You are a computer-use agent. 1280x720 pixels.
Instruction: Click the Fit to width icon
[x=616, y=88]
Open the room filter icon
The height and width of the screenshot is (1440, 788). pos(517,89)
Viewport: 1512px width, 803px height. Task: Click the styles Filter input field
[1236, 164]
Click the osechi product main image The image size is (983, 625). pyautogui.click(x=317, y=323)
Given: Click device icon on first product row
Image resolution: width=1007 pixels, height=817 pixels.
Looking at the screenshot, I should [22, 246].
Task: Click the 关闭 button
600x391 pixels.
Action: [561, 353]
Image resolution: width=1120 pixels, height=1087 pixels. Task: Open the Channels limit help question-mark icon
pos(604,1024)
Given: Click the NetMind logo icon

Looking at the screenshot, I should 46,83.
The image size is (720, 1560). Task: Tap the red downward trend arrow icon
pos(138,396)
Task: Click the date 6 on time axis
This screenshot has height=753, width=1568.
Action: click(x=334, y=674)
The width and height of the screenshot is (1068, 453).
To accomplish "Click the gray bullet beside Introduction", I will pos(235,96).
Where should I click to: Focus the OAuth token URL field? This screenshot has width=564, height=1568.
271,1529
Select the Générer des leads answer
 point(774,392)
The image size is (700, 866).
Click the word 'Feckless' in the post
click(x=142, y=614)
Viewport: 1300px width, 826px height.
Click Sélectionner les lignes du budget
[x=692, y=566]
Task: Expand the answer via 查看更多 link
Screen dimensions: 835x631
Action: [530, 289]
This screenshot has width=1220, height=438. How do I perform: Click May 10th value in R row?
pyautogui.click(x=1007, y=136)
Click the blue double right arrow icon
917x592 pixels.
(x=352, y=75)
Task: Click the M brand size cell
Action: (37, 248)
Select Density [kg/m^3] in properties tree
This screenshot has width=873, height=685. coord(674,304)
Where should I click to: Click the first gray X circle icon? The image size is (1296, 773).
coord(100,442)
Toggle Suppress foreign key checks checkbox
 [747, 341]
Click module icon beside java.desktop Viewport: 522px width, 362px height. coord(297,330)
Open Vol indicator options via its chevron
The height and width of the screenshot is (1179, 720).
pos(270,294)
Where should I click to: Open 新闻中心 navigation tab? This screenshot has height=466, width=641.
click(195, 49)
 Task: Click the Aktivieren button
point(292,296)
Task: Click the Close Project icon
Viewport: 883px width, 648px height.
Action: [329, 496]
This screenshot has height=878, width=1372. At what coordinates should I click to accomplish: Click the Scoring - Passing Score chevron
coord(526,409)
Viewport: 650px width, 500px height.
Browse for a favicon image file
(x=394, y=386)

..............................

INSTRUCTIONS FOR THE TASK: Each record above needs to be transcribed word for word.

TASK RESULT:
You are a computer-use agent. 1280x720 pixels.
Instruction: Click the Fit to width icon
[x=616, y=88]
Open the room filter icon
The height and width of the screenshot is (1440, 788). pos(517,89)
Viewport: 1512px width, 803px height. Task: Click the styles Filter input field
[1236, 164]
Click the osechi product main image The image size is (983, 625). pyautogui.click(x=317, y=323)
Given: Click device icon on first product row
Image resolution: width=1007 pixels, height=817 pixels.
Looking at the screenshot, I should [22, 246].
Task: Click the 关闭 button
600x391 pixels.
Action: [561, 353]
Image resolution: width=1120 pixels, height=1087 pixels. Task: Open the Channels limit help question-mark icon
pos(604,1024)
Given: Click the NetMind logo icon

Looking at the screenshot, I should 46,83.
The image size is (720, 1560). Task: Tap the red downward trend arrow icon
pos(138,396)
Task: Click the date 6 on time axis
This screenshot has height=753, width=1568.
Action: click(x=334, y=674)
The width and height of the screenshot is (1068, 453).
To accomplish "Click the gray bullet beside Introduction", I will pos(235,96).
Where should I click to: Focus the OAuth token URL field? This screenshot has width=564, height=1568.
271,1529
Select the Générer des leads answer
 point(774,392)
The image size is (700, 866).
Click the word 'Feckless' in the post
click(x=142, y=614)
Viewport: 1300px width, 826px height.
Click Sélectionner les lignes du budget
[x=692, y=566]
Task: Expand the answer via 查看更多 link
Screen dimensions: 835x631
Action: [530, 289]
This screenshot has width=1220, height=438. How do I perform: Click May 10th value in R row?
pyautogui.click(x=1007, y=136)
Click the blue double right arrow icon
917x592 pixels.
(x=352, y=75)
Task: Click the M brand size cell
Action: (37, 248)
Select Density [kg/m^3] in properties tree
This screenshot has width=873, height=685. coord(674,304)
Where should I click to: Click the first gray X circle icon? The image size is (1296, 773).
coord(100,442)
Toggle Suppress foreign key checks checkbox
 [747, 341]
Click module icon beside java.desktop Viewport: 522px width, 362px height. coord(297,330)
Open Vol indicator options via its chevron
The height and width of the screenshot is (1179, 720).
pos(270,294)
Where should I click to: Open 新闻中心 navigation tab? This screenshot has height=466, width=641.
click(195, 49)
 Task: Click the Aktivieren button
point(292,296)
Task: Click the Close Project icon
Viewport: 883px width, 648px height.
Action: [329, 496]
This screenshot has height=878, width=1372. At what coordinates should I click to accomplish: Click the Scoring - Passing Score chevron
coord(526,409)
Viewport: 650px width, 500px height.
Browse for a favicon image file
(x=394, y=386)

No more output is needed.